Regardless of the formula or tools you use, how you apply your foundation is similar in principle: start with a few dots in the centre of your face and blend outwards, not forgetting the hairline and ears and blending all the way down to the neck to avoid any harsh lines of demarcation (also known as “tide marks”).

There will be a few variations to this depending on which formula you use - and some makeup tools work better with some formulas than others: for cream, mousse or liquid foundations, a beauty blender is typically best - and brushes can be used to sweep on liquid and powder formulas - while fingertip application can be used for pretty much every type of foundation there is.

8. Concealer: Before, or After?

There are two schools of thought when it comes to applying concealer, namely over - or under foundation application. While the general consensus has always been to dot on concealer after applying foundation, applying it beforehand works well for instances where you need to colour correct.

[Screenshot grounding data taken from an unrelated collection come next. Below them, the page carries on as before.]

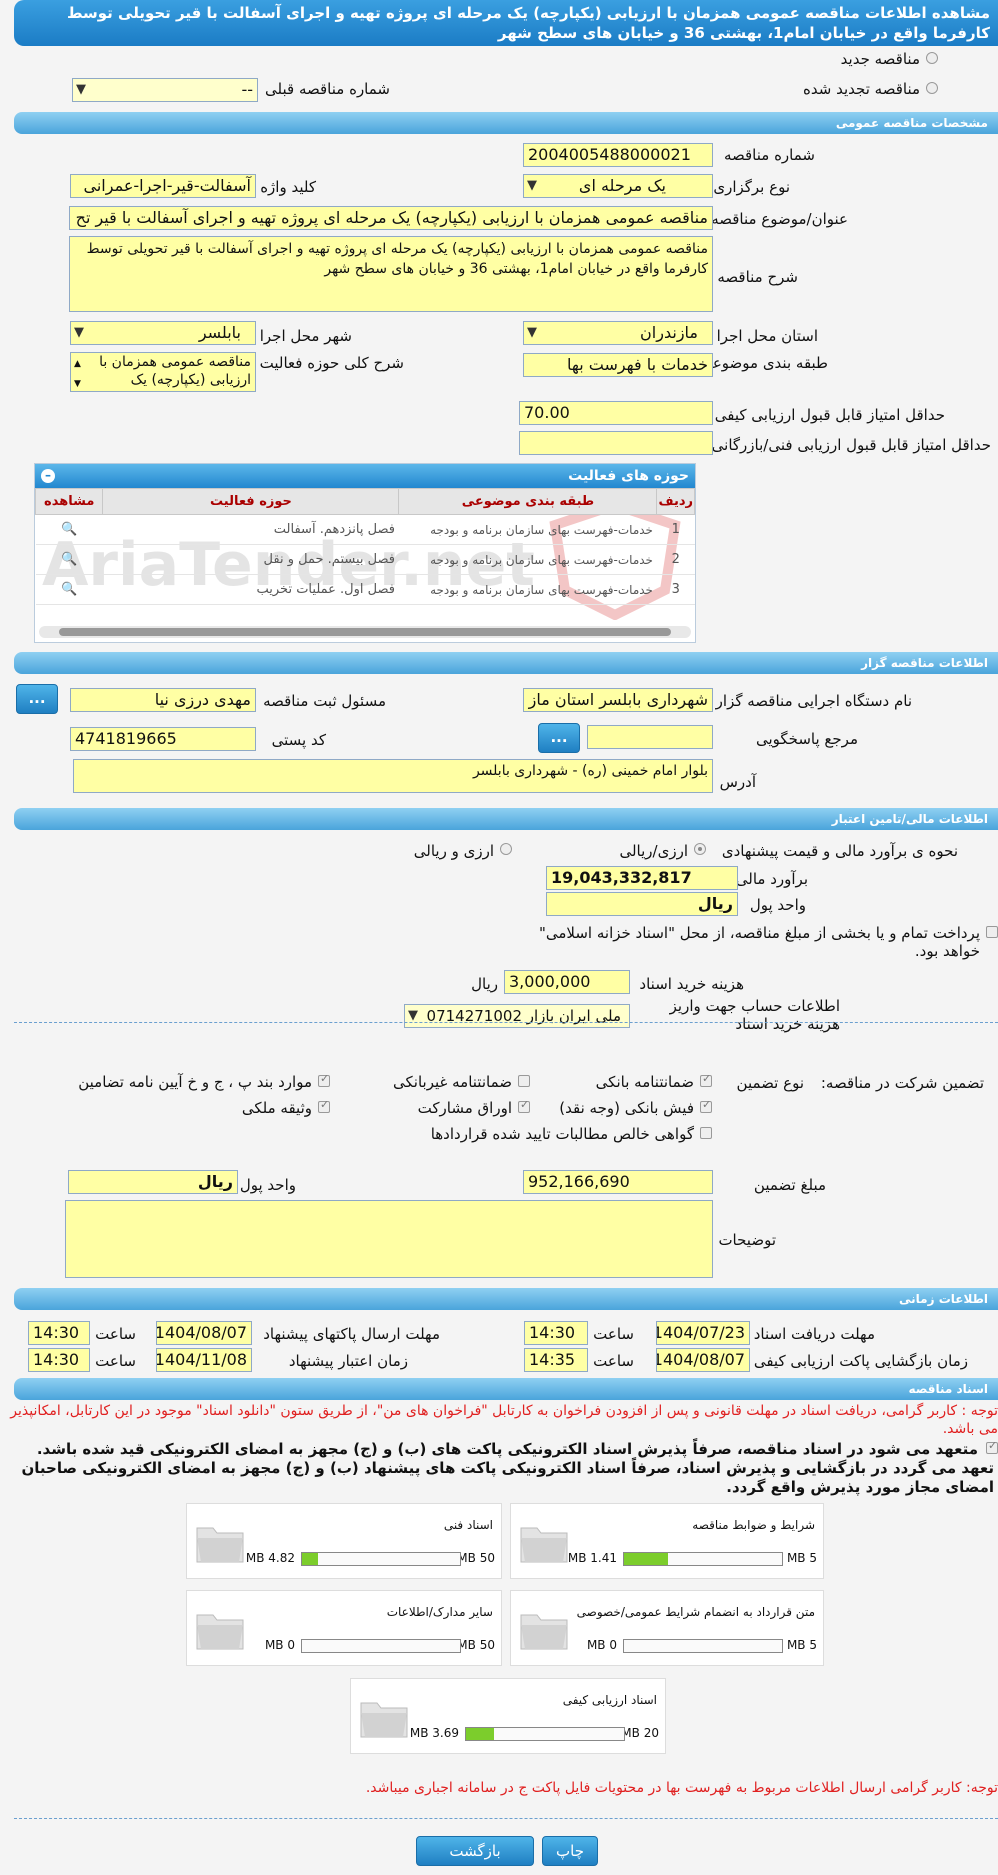 This screenshot has height=1875, width=998. Describe the element at coordinates (992, 932) in the screenshot. I see `treasury-checkbox` at that location.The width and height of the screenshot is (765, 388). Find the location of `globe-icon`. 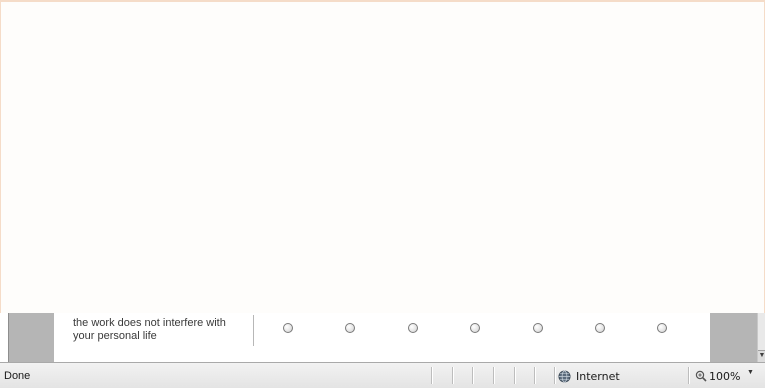

globe-icon is located at coordinates (564, 376).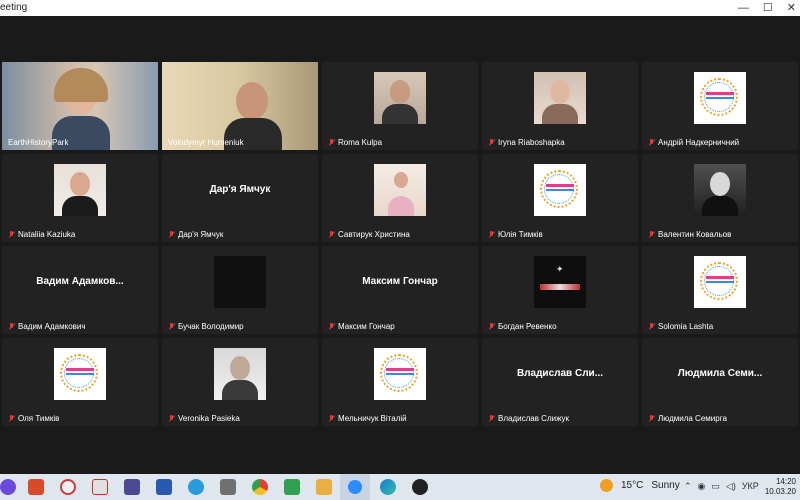 The image size is (800, 500). Describe the element at coordinates (688, 486) in the screenshot. I see `chevron-up-icon: ⌃` at that location.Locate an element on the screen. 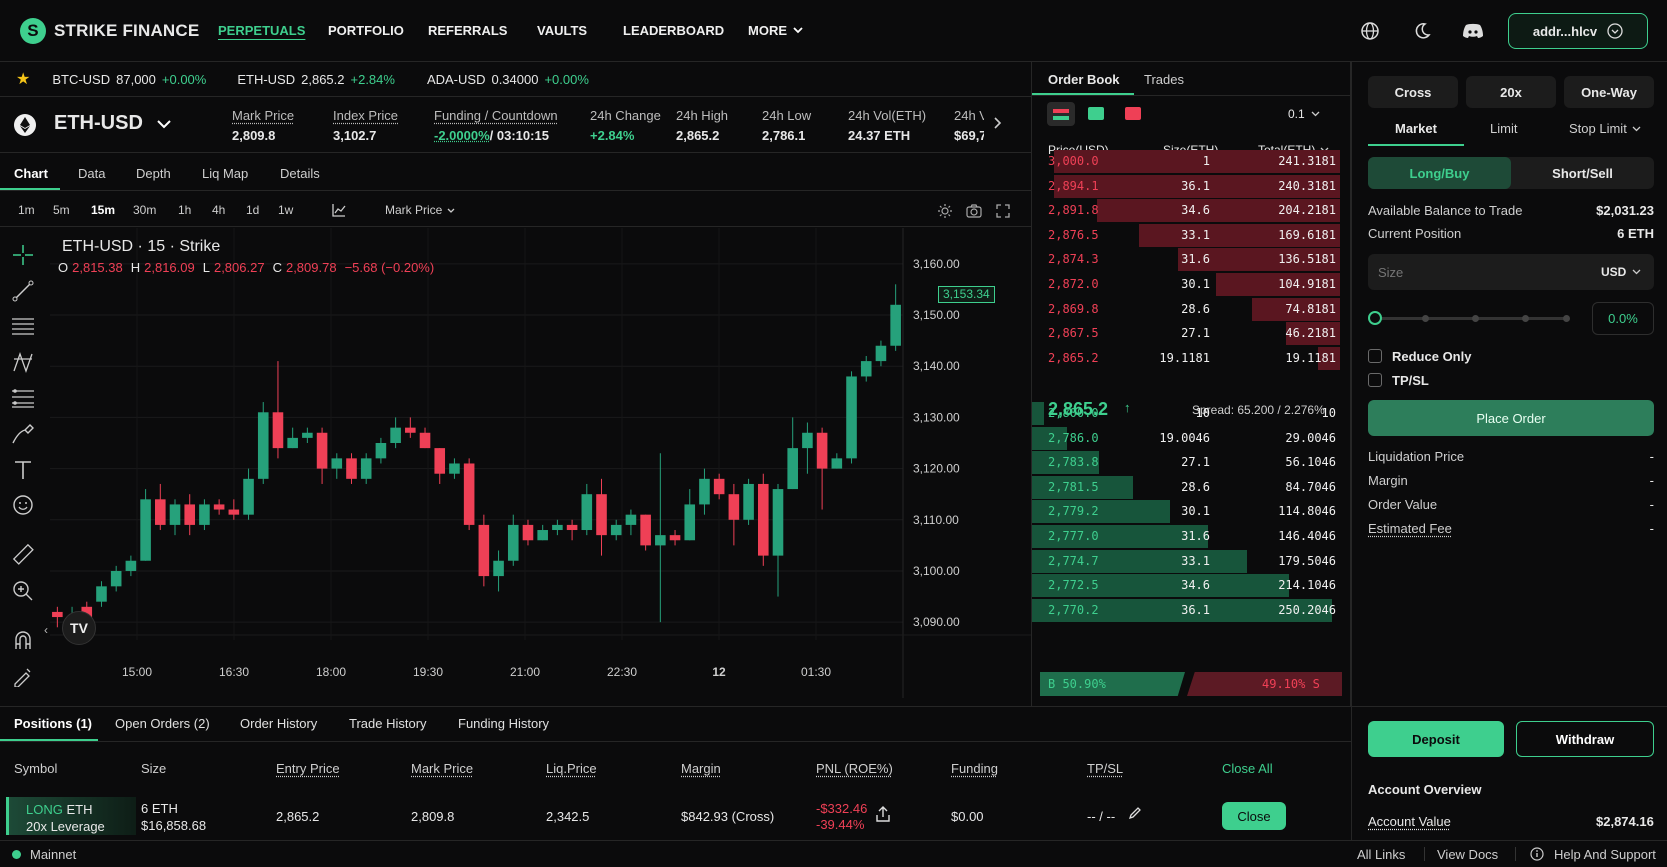  footer-all-links: All Links is located at coordinates (1381, 854).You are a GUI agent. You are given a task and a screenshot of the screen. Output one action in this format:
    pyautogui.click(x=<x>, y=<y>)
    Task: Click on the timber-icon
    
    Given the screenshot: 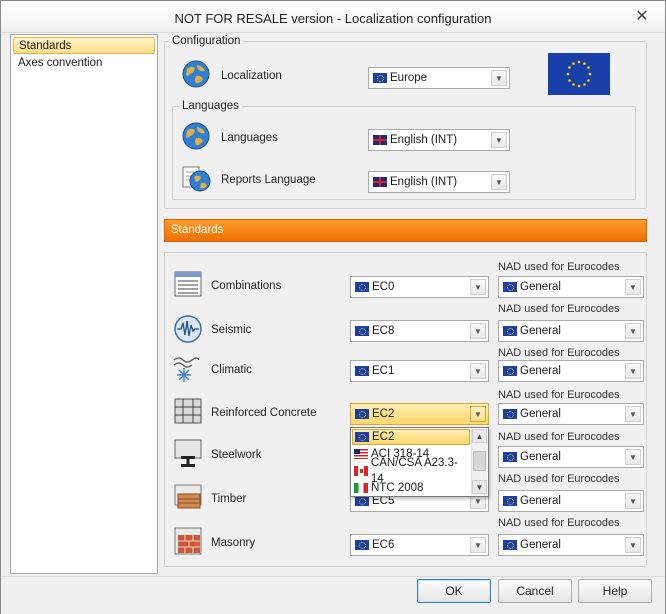 What is the action you would take?
    pyautogui.click(x=188, y=496)
    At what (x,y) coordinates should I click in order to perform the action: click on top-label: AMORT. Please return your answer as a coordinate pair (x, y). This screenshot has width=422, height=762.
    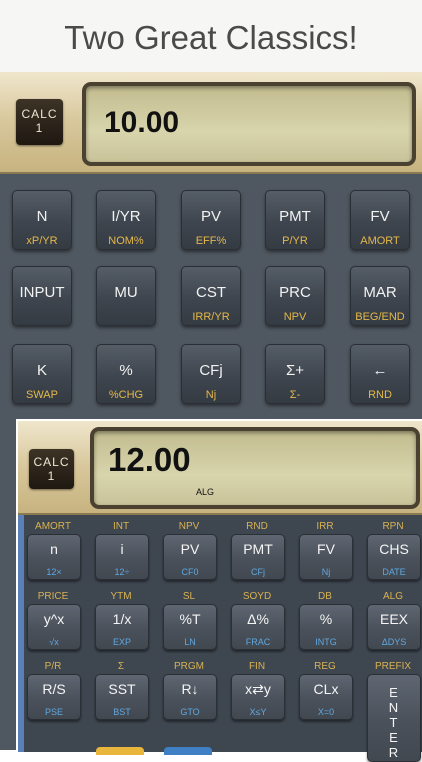
    Looking at the image, I should click on (53, 526). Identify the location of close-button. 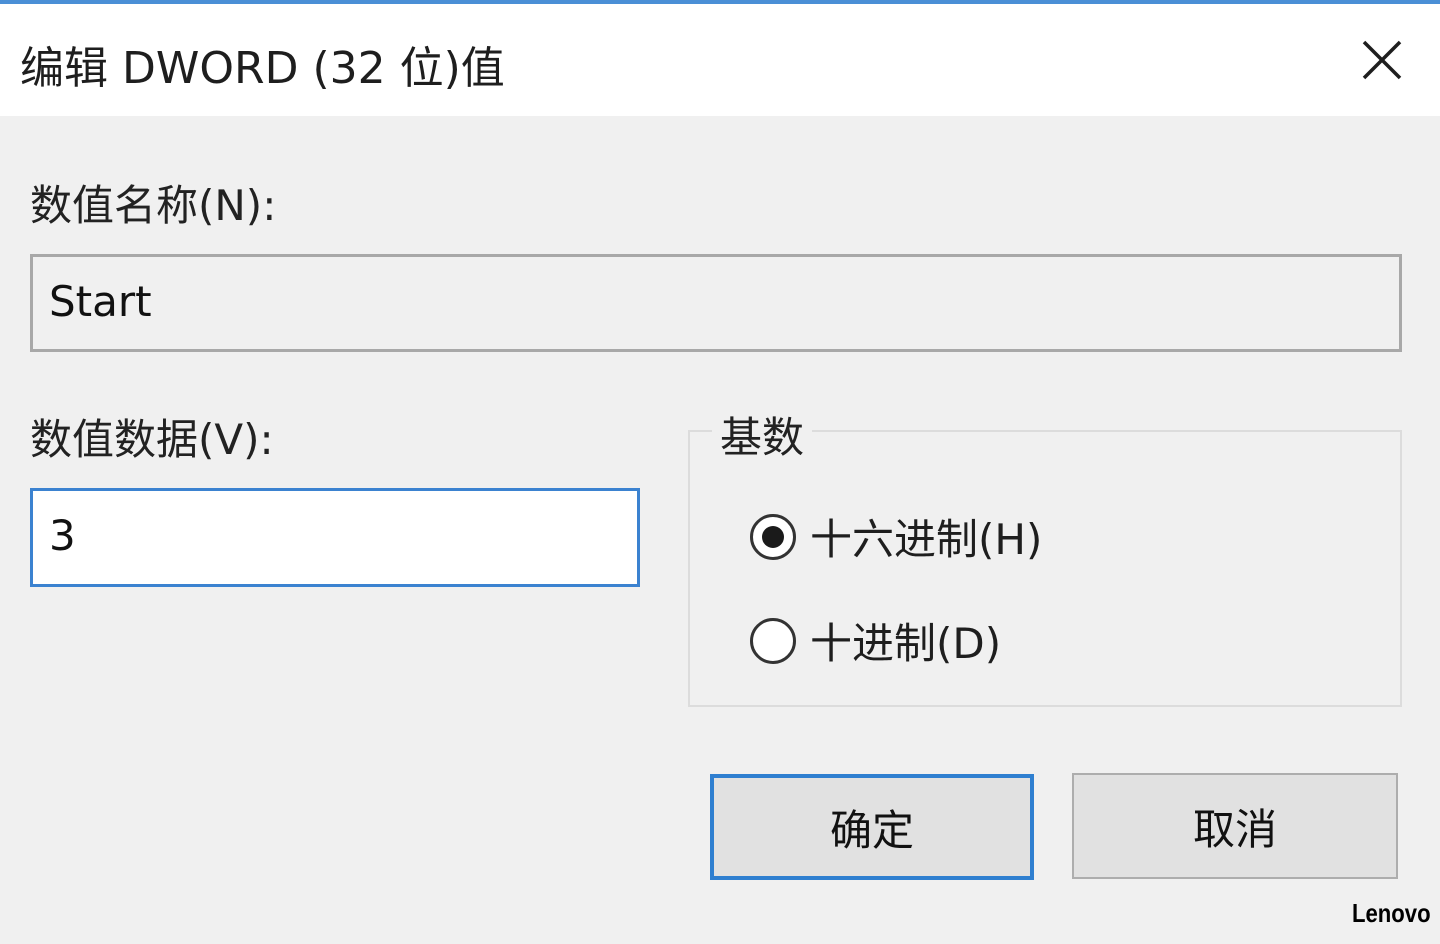
(1382, 60). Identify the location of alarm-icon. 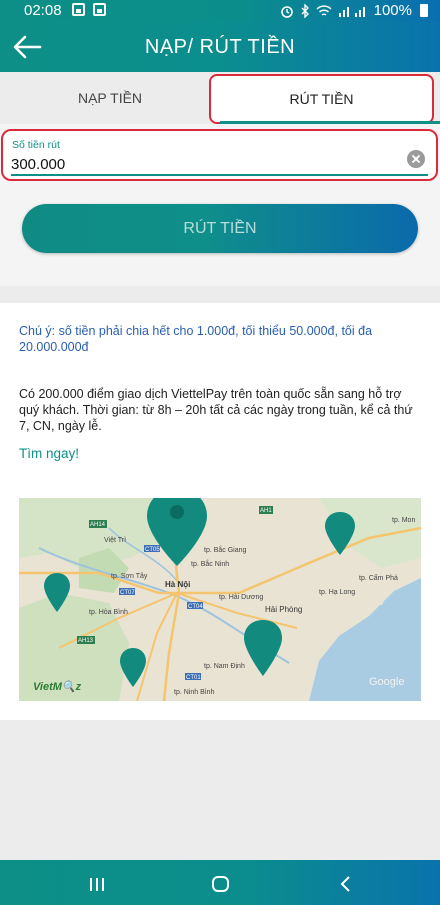
(286, 12).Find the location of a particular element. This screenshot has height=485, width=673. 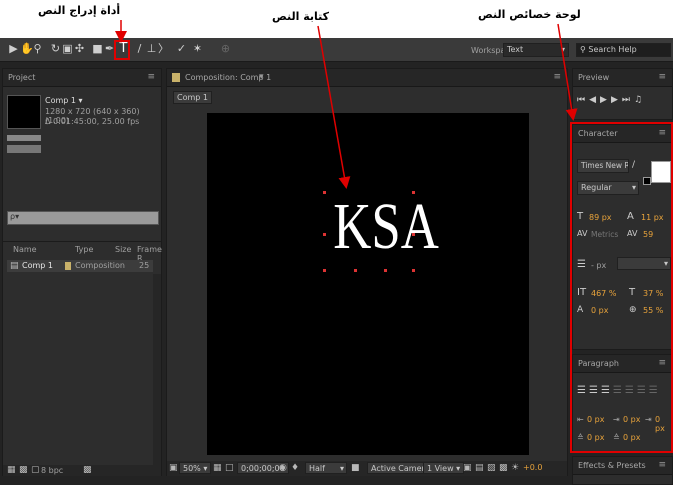

exposure-icon: ☀ is located at coordinates (515, 468).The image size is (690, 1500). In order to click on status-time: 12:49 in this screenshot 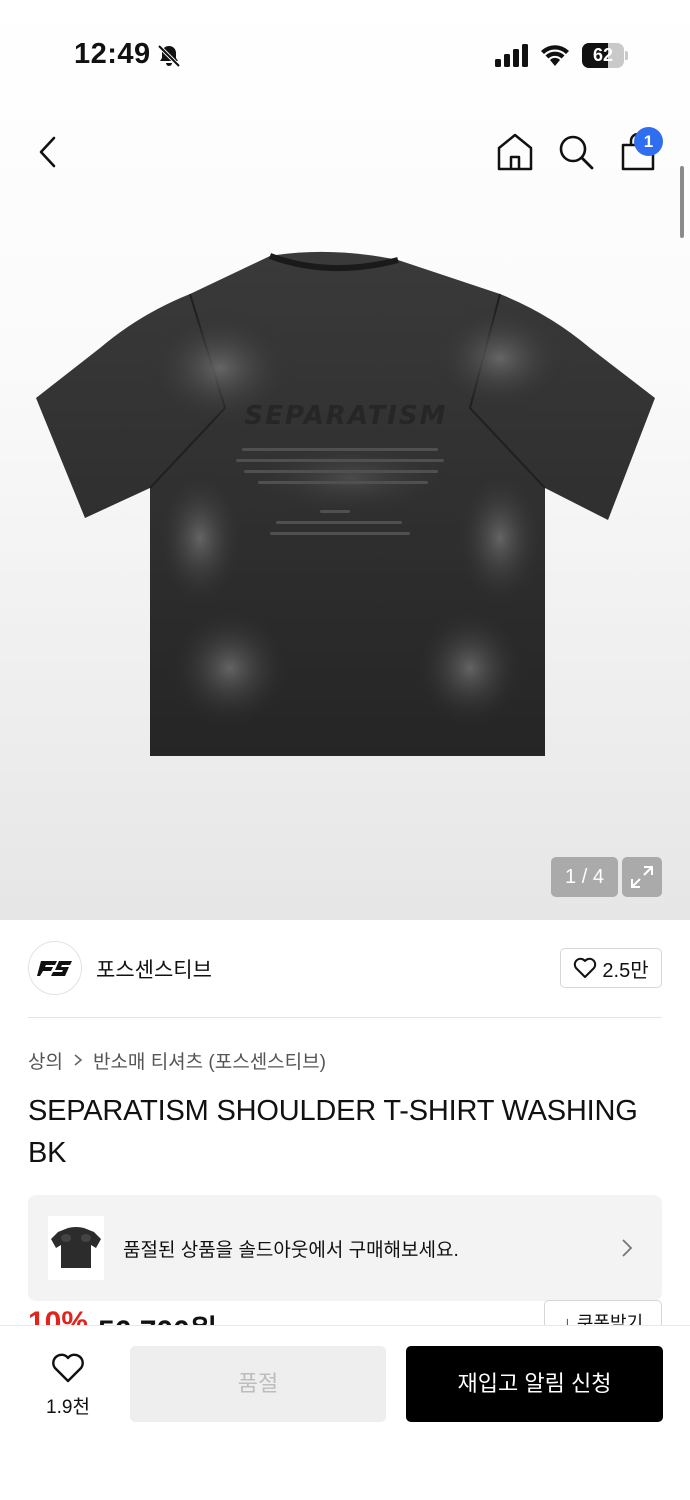, I will do `click(112, 54)`.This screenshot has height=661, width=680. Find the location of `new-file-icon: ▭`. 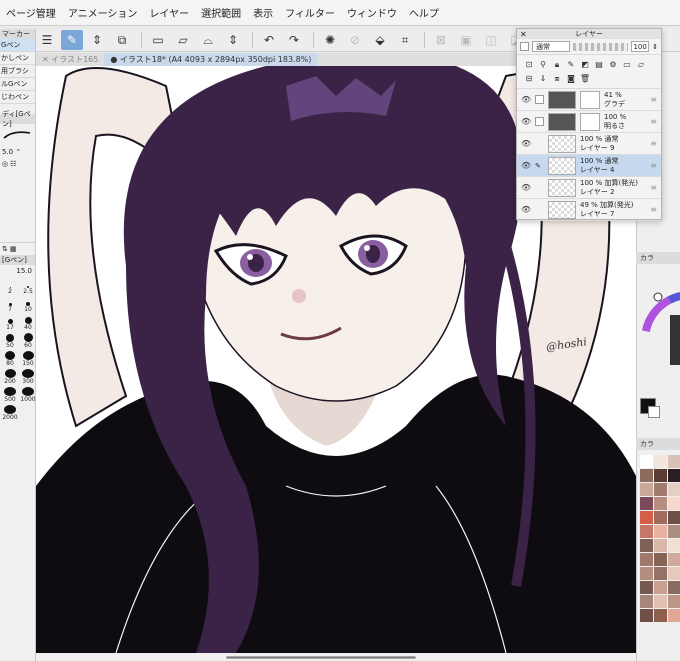

new-file-icon: ▭ is located at coordinates (158, 40).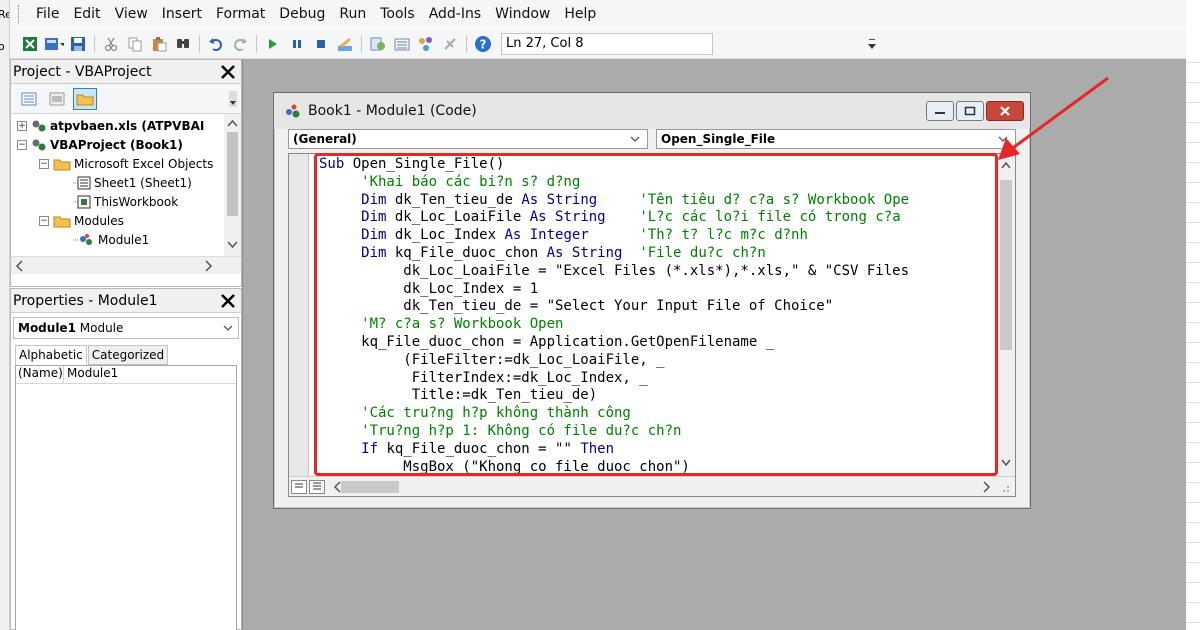 The image size is (1200, 630). Describe the element at coordinates (297, 44) in the screenshot. I see `break-icon` at that location.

Use a liquid formula and blend well, allowing it to dry before applying the rest of your makeup.


9. Set it in Place

To prevent your foundation from slipping, dust translucent powder over your T-Zone (where the skin tends to accumulate oil first) with a fluffy brush, tapping off the excess before applying. If your skin is especially oily (or in humid or warm weather), some makeup artists advocate for dusting a thin layer on before applying your foundation - although how effective this is will depend on the formula of foundation you are using.

Setting Sprays

Setting sprays come in a range of finishes, from matte to dewy - but on oilier skins they tend not to be as effective as powder. Experiment with using either one (you can also try using setting spray followed by powder) to see which gives your foundation the most staying power.

Hopefully by now we’ve helped to demystify foundations for you - but if you still in any doubt, beauty counter reps at your local department store can usually advise on which formulas and shades are suitable for your skin, whether it’s oily, dry or somewhere in between.